Instructions to follow: Copy out the rows word for word, starting at the line containing "Given: Reply to Chris Slinn's comment" and ending after the line containing "Looking at the".

Data for this exercise:
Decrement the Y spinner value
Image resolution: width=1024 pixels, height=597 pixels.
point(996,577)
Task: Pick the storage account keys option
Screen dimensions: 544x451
* * *
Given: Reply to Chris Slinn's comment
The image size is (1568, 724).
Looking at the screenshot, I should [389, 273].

Solution below:
Given: Reply to Chris Slinn's comment
The image size is (1568, 724).
Looking at the screenshot, I should [389, 273].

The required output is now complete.